**SELECTION**

— begin —

Leader and Manager - What’s The Difference?
Most people seem to have pretty clear ideas about the differences between leaders and managers, and also about which of these terms has more prestige. Just ask yourself, would you rather be seen by your colleagues as a great leader or an effective manager?
My guess is that you want to be great leader. Well, there’s a bit of kicker to that, because the truth is that all the really great leaders have also been effective managers.
We tend to associate leadership and management with business, but most of the research on them has actually been funded by military organisations. This makes sense because if the leadership and management of your company is not very good you might lose your business, but if the management and leadership of your army is not very good you might lose your country. This research has shown that leadership is a skill and that management is a discipline. This means that whether or not you are good leader or manager now, you can choose to learn how to be good at both by developing the necessary skills for leadership and learning how to apply the rules of management.
The evidence shows that good leaders have the ‘vision thing’ and that they are able to give people a clear picture of an overall goal or destination. Leaders inspire people by showing them how and why a particular goal is important and they use the principals of social psychology to give people meaning and purpose to do whatever it takes to reach the destination.
Leaders may set the vision, but no matter how inspirational or transformational leadership may be, on its own leadership is not enough to complete the journey – it is managers that actually get the people there. It may surprise you that the word ‘manager’ has nothing to do with the gender of the person who is managing, it comes from the Latin manus which means hand. So the manager is the hand that guides the group, the hand that steers people through each stage of the bigger journey by breaking down the journey into small and achievable steps. The manager establishes a team and shows the people in the team what tasks they must do now. The manager organizes the team and its resources so that everybody is able to complete those tasks as efficiently as possible. Then the manager is the hand that guides the team when they come across problems or things they don’t understand.
So, Leaders inspire people with a big picture or a long-term strategy, from the Ancient Greek stratagema which translates as the moves of generals. Managers show people the immediate tactics, from the Greek tactica meaning the art of small moves, that need to be completed to reach the final objective.

— end —

**SUPPLIED INFORMATION**
— begin —

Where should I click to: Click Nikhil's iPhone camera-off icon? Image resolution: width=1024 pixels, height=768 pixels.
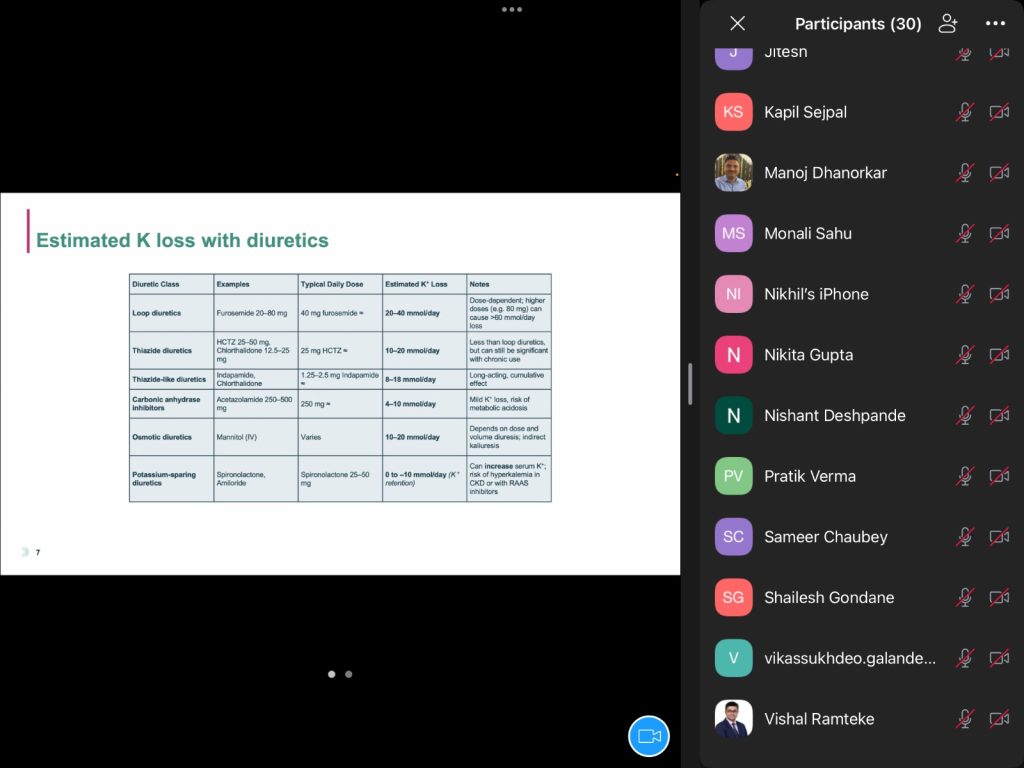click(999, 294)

— end —

**PROBLEMS TO SOLVE**
1) Based on the article on leaders and managers, mark each statement yes or no, and quote the words that settle it:
(a) Most of the research on leadership and management has been paid for by businesses.
(b) The word "manager" comes from a Latin word meaning hand.
(c) The research found that leadership is a discipline.
2) In the article on leaders and managers, why does it make sense that military organizations funded most of the research? Answer in one to three sentences.
3) Pick up the article on leaders and managers after its last sentence and write the next part.
The data has nothing to do with the article on leaders and managers.

**EXERCISE RESPONSES**
1)
(a) No: "most of the research on them has actually been funded by military organisations"
(b) Yes: "it comes from the Latin manus which means hand"
(c) No: "leadership is a skill and that management is a discipline"

2) If a company's leadership and management are poor, you might lose your business. If an army's leadership and management are poor, you might lose your country.

3)
These differences mean that leaders and managers complement each other. Leaders attract individual followers, managers structure people into teams. Leaders create social cohesion, a sense that everybody is working together, whereas managers give people specific responsibilities and performance targets. Leaders provide the energy to motivate groups, managers maintain momentum by solving immediate problems. Leaders acquire authority because of their passion and capacity to influence other people, and managers are given authority because of their position within an organization and their role to hire, discipline and promote others.
Many people assume that to achieve career success means working up the ladder of management to get to a senior position and become a leader. This is not true. The most successful people combine leadership and management, and in any successful organisation managers and leaders are found at all levels. A good example can be found in some research I recently conducted with my colleague Dr Eliza Berezina to see how we could reduce electricity consumption in a large company. We asked the people working in an administrative department how they would reduce electricity consumption. Very quickly people passionate about sustainability began to take leadership and inspired their colleagues with a vision to reduce electricity usage. Then some of the people in the department worked out some practical steps to cut power use and managed their colleagues to achieve the vision. The department’s electricity consumption went down by 20%, and was still going down when we stopped measuring. So it was social leaders who inspired their colleagues with a vision and it was informal managers who organised the day-to-day energy saving processes that ultimately cut carbon emissions more than we could have expected.
Hopefully this small example has shown how combining the skills of leadership and the discipline of management can achieve amazing results. So, if you want to be successful, no matter where you are in your current career, start thinking about how you can lead and inspire the people around you, and how you can help to organize and guide them towards achieving the vision.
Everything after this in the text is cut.